_AUSZUG ZUM LESEN_
=======

Flucht nach vorne - aber womit?

  • Ersteller des Themas Cantusfirmus
  • Erstellungsdatum

C

Cantusfirmus

Dabei seit
12. Sep. 2009
Beiträge
40
Reaktionen
0
Nachdem ich mir nun schon länger Gedanken mache frage ich Euch mal nach Euren Meinungen:

Ich spiele seit 30 Jahren Klavier, davon zusammen ca. 12 Jahre mit Unterricht und bezeichne mich immer noch als Anfänger, weil die Herren Beethoven und Brahms und Andere zwar zu Hause vertraute Begleiter sind, ich jedoch - sobald ein Mensch in Hörweite kommt - total verkrampfe und schließlich vor Nervosität das Stück abbreche. Und das sogar, wenn mein total unmusikalischer Ehemann hereinkommt, der Alle meine Entchen nicht von einer Beethovensonate unterscheidet.
Das führt dazu, dass ich nichtmal einen simplen Choral vernünftig zu Gehör bringen kann. :mad:

Längere Zeit habe ich mir gedacht, dass ich dann halt nur für mich spiele, und damit gehts ja auch gut voran.

Aber es ärgert mich ja doch. Ich will zwar nicht Mrs Showbühne werden, aber diese unfreiwilligen Einschränkungen stören mich schon.

Nachdem ich alle Themen hier zu Lampenfieber etc. durchgelesen und auch wertvolle Tipps gefunden habe, dachte ich nun, ich könnte mal die Flucht nach vorne antreten: In einer nahen Großstadt gibt es ein Cafe mit Klavier drin. Ab und an spielt da mal irgendjemand. Und ich dachte, es wäre vielleicht ein Schritt nach vorne, dort mal quasi öffentlich (anonym) zu spielen.

Des langen Pudels kurzer Kern:

a - Welche Stücke eignen sich Eurer Meinung nach dafür am besten (sowohl von der Spielbarkeit her, als auch vom "Nebenher-Unterhaltungswert") ?

b - Ist das überhaupt eine gute Idee oder geht das nach hinten los?

Fragen über Fragen... was denkt Ihr?
 
Zuletzt von einem Moderator bearbeitet:
Weit von Deinem Können entfernt, habe ich bei mir festgestellt, dass es mir überhaupt nichts ausmacht "im Hintergrund" zu spielen, so lange die Zuhörer anderer Kurzweil nachgehen. Sobald sie andächtig lauschen, ist es aus. Daher halte ich Deine Idee für absolut richtig. Und drücke schon jetzt die daumen!

Repertoire: Alles, was man nebenbei hören kann. Das Kaffeehaus gibt die Richtung vor: Alte Damen - Mozart / Mittelalter und darunter - Jazz-Standards, etc. pp
 
Wie wäre es denn erstmal in einem Klavierhaus/Musikhaus (wenn in der Nähe) einige Klaviere und Flügel auch Digitalpianos zu beackern, bischen rumklimpern, querbeet, Stücke ausschnittweise, komplett, was Dir gerade einfällt. Der normale Betrieb in dem Laden geht weiter, richtig zuhören tut keiner, da geht auch schon mal das Telefon oder die Türklingel. Nach kurzer Zeit ist Dir alles egal, ist ja kein Vorspiel.
Problem ist natürlich, ob die Gelegenheit besteht.

=======

_AUFGABEN ZUR ÜBUNG_
A. Beantworte zur Forumsdiskussion über Lampenfieber diese Fragen:
(i) Seit wie vielen Jahren spielt die Person, die das Thema erstellt hat, Klavier?
(ii) Was steht laut der Diskussion in einem Café in einer nahen Großstadt?
(iii) Welches Repertoire wird für alte Damen vorgeschlagen?
B. Übertrage aus der Forumsdiskussion über Lampenfieber den Abschnitt wortgetreu, der mit „Längere Zeit habe“ beginnt und mit „(anonym) zu spielen.“ endet.
C. Schreibe die Forumsdiskussion über Lampenfieber im Anschluss an ihren letzten Satz weiter.
Die Zeilen werden für die Aufgaben nicht gebraucht.

_VERFÜGBARE DATEN_
=======

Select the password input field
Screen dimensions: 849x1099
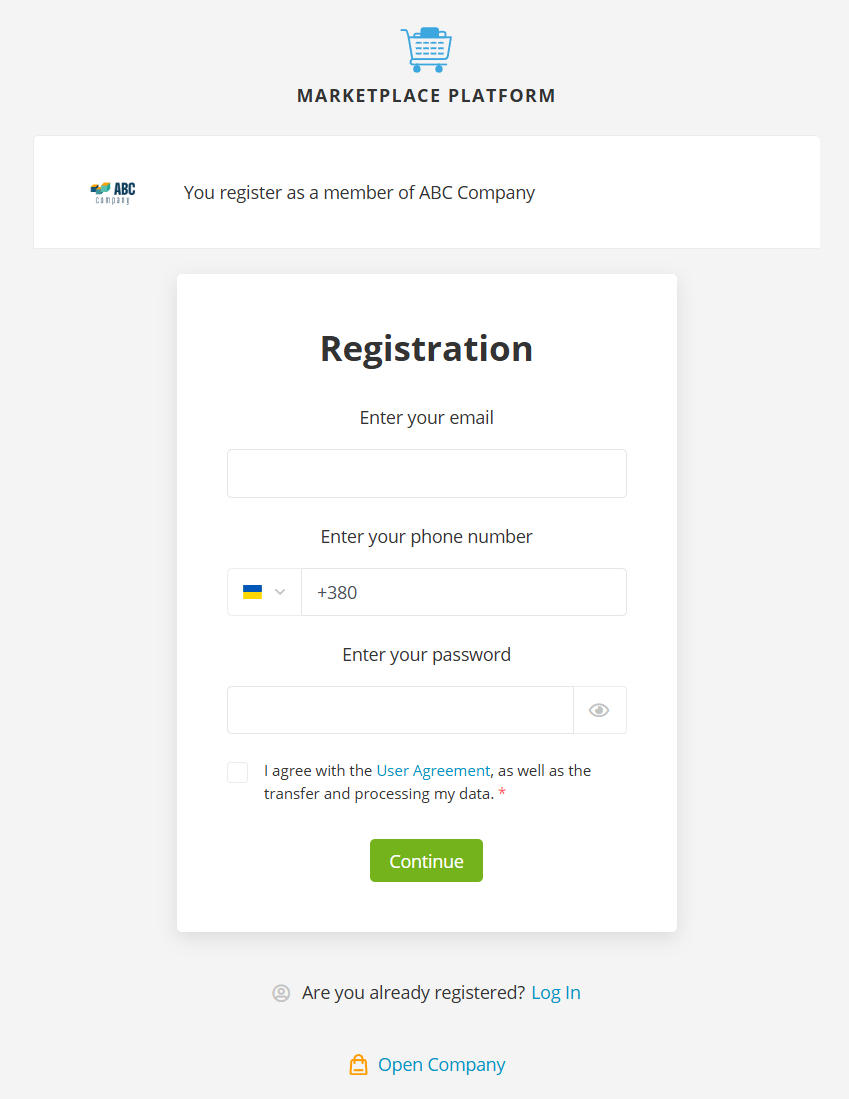[x=400, y=710]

=======

_ANTWORTEN ZUR ÜBUNG_
A.
(i) Seit 30 Jahren.
(ii) Ein Klavier.
(iii) Mozart.

B.
Längere Zeit habe ich mir gedacht, dass ich dann halt nur für mich spiele, und damit gehts ja auch gut voran.

Aber es ärgert mich ja doch. Ich will zwar nicht Mrs Showbühne werden, aber diese unfreiwilligen Einschränkungen stören mich schon.

Nachdem ich alle Themen hier zu Lampenfieber etc. durchgelesen und auch wertvolle Tipps gefunden habe, dachte ich nun, ich könnte mal die Flucht nach vorne antreten: In einer nahen Großstadt gibt es ein Cafe mit Klavier drin. Ab und an spielt da mal irgendjemand. Und ich dachte, es wäre vielleicht ein Schritt nach vorne, dort mal quasi öffentlich (anonym) zu spielen.

C.
Gruß
Manfred
 
Danke für Eure prompten Antworten!


z.B.
Brahms, etwas aus den Klavierstücken op. 118. Das Intermezzo Nr. 2 gefällt mir persönlich besonders gut - vom Charakter her eher gediegen. Dann natürlich die bekannte g-Moll Ballade daraus, wenn's etwas reißerischer sein soll.

Das Intermezzo ist schön, ich denke das wäre was.
Die Ballade müsste ich zwar nur "aufwärmen", aber ich fürchte, die ist etwas zu schmissig für dort.

Die Beethoven Bagatelle wäre wohl auch passend... gespielt habe ich die auch schon... ich mag se nur net so richtig... mal schauen, was der Innere Schweinehund dazu sagt... :D

Danke für die Tipps, wenn Du nochwas weißt (auch außerhalb B und B), wäre ich sehr erfreut!

@ fisherman:
Bei mir fängt das Problem leider schon an, wenn nur der Schornsteinfeger draußen den Kamin kehrt und ein paar Töne aufschnappen könnte. Sehr ärgerlich.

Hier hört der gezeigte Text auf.